→ Data in this exercise:
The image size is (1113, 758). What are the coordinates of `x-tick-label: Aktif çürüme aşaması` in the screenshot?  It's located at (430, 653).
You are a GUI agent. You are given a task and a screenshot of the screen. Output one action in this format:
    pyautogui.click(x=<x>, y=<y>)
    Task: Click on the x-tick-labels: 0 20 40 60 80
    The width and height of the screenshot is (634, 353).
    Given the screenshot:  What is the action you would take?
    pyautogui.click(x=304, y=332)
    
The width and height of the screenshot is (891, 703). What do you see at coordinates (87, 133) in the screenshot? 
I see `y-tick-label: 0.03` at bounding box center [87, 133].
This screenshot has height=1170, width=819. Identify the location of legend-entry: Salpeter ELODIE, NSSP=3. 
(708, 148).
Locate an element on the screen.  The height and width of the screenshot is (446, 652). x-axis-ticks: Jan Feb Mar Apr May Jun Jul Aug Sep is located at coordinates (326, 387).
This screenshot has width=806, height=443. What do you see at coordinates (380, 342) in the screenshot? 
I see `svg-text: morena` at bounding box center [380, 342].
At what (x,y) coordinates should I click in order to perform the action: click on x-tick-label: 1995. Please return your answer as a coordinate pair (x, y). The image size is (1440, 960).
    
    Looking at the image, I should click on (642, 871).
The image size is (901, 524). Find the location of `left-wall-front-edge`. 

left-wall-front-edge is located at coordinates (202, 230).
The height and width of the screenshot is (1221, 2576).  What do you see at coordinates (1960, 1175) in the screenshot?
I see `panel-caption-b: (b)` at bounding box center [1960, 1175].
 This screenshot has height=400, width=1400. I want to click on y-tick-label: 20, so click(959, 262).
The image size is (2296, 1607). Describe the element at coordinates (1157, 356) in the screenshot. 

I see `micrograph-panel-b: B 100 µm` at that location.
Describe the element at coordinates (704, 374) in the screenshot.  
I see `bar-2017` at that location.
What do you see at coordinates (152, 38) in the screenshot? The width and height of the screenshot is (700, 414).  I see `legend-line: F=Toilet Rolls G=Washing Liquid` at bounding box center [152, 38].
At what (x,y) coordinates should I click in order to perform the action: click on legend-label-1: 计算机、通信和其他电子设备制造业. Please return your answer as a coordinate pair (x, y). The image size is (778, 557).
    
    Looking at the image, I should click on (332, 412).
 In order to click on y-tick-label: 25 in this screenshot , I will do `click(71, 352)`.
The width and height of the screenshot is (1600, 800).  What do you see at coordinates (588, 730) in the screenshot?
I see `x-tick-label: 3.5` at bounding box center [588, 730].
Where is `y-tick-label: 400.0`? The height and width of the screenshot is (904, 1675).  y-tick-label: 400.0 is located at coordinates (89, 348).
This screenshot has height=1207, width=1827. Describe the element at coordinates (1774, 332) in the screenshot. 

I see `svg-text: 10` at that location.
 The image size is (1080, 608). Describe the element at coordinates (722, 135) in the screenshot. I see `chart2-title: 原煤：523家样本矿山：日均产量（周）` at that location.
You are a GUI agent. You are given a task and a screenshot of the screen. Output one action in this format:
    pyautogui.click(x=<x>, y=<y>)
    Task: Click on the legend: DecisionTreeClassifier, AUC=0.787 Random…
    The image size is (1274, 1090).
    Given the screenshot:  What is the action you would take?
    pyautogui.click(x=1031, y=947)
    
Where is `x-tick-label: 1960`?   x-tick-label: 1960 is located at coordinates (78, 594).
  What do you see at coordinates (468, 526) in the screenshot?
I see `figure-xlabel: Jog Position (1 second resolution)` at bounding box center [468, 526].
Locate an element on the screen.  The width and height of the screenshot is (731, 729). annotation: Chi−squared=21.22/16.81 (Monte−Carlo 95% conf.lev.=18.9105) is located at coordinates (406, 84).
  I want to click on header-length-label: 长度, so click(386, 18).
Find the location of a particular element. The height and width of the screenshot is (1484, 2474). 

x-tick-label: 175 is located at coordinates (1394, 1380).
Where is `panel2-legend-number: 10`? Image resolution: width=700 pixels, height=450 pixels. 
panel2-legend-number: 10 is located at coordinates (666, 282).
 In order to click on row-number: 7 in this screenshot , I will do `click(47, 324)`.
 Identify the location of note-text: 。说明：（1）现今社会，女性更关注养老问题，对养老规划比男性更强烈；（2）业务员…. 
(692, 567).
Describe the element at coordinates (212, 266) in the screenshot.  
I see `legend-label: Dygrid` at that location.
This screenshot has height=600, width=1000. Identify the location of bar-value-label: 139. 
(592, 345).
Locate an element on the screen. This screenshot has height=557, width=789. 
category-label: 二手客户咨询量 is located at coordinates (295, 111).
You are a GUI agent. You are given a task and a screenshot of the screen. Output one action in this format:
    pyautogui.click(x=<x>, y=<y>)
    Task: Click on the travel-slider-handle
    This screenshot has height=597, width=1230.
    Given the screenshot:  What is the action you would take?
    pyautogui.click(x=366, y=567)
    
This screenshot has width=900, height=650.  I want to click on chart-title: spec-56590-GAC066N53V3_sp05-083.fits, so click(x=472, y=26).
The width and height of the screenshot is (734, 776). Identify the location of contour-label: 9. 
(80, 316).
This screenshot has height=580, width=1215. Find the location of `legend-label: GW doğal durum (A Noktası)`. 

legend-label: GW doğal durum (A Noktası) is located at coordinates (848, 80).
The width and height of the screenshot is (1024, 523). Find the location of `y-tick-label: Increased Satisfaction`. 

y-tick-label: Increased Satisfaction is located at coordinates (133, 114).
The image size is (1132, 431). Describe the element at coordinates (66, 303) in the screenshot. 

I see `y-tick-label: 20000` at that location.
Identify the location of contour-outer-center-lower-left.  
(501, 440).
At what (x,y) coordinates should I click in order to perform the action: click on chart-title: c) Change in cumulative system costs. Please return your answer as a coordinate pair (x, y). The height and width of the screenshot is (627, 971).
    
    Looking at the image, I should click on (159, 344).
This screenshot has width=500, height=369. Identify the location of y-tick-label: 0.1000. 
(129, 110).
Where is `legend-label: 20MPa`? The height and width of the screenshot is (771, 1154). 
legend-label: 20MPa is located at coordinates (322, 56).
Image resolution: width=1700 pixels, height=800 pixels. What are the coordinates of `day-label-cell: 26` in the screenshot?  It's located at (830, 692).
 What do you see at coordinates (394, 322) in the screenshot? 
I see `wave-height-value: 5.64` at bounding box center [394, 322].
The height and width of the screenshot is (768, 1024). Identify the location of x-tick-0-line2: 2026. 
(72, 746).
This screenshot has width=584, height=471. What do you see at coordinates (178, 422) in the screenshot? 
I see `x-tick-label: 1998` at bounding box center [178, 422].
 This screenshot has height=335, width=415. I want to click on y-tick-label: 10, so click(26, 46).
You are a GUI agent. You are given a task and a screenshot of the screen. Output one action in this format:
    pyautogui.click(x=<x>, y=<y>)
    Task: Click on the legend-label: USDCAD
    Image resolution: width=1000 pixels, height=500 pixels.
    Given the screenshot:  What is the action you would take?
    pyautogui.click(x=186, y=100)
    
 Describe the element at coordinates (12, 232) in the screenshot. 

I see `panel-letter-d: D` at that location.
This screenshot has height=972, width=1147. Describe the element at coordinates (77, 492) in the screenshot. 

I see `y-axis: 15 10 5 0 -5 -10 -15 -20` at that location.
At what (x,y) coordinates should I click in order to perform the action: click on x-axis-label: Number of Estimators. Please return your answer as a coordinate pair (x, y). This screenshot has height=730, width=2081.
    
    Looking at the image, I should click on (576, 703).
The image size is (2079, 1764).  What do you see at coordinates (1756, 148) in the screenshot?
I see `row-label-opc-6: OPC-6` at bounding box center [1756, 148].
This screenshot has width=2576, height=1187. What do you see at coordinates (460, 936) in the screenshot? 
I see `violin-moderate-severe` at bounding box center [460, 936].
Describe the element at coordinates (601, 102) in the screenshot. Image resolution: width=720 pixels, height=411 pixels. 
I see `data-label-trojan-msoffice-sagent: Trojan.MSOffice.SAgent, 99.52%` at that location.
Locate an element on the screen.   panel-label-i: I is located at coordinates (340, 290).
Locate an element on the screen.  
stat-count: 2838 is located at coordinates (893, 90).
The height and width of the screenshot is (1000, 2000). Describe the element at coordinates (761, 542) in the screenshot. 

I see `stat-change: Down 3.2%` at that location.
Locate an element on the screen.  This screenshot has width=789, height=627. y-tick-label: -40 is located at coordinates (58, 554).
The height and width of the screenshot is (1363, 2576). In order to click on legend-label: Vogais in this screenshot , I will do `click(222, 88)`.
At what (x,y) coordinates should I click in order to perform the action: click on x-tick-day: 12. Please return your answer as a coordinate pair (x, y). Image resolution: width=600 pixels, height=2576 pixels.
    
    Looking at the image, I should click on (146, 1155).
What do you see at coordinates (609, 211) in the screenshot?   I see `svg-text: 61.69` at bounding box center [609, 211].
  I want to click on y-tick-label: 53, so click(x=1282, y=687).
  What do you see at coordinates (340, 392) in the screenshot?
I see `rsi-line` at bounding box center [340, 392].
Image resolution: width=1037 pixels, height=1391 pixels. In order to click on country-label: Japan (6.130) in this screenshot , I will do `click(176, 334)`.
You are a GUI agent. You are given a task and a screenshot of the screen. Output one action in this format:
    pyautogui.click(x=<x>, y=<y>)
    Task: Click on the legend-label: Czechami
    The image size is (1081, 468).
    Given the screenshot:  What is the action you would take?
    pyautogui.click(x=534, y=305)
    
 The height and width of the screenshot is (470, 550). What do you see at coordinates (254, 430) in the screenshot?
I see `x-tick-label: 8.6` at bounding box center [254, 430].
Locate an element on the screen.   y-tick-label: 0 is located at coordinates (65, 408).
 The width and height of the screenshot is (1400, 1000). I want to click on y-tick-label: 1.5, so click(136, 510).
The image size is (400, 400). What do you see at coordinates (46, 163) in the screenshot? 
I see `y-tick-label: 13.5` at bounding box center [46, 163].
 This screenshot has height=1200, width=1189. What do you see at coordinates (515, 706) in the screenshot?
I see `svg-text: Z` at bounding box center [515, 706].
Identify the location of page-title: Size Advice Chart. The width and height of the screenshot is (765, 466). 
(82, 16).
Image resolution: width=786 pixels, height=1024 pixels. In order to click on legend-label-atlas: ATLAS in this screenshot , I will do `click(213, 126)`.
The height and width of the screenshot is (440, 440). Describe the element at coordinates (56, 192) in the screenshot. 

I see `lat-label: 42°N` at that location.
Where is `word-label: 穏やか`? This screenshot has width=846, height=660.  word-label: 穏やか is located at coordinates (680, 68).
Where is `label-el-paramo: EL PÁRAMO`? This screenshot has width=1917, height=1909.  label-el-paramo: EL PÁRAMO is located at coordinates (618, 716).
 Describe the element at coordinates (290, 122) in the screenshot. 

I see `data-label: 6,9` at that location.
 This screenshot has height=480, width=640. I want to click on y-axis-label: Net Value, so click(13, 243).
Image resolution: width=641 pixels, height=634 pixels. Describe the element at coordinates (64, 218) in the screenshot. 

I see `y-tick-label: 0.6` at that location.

→ Directions:
Update the records: begin at the line that contains "This screenshot has width=2576, height=1187." and stop after the line that contains "The height and width of the screenshot is (1363, 2576).", changing "Describe the element" to "Identify the element" and leaving everything else as it is. Return only those lines.

→ Problem solution:
This screenshot has width=2576, height=1187. What do you see at coordinates (460, 936) in the screenshot? 
I see `violin-moderate-severe` at bounding box center [460, 936].
Identify the element at coordinates (601, 102) in the screenshot. Image resolution: width=720 pixels, height=411 pixels. 
I see `data-label-trojan-msoffice-sagent: Trojan.MSOffice.SAgent, 99.52%` at that location.
Locate an element on the screen.   panel-label-i: I is located at coordinates (340, 290).
Locate an element on the screen.  
stat-count: 2838 is located at coordinates (893, 90).
The height and width of the screenshot is (1000, 2000). Identify the element at coordinates (761, 542) in the screenshot. 

I see `stat-change: Down 3.2%` at that location.
Locate an element on the screen.  This screenshot has width=789, height=627. y-tick-label: -40 is located at coordinates (58, 554).
The height and width of the screenshot is (1363, 2576). In order to click on legend-label: Vogais in this screenshot , I will do `click(222, 88)`.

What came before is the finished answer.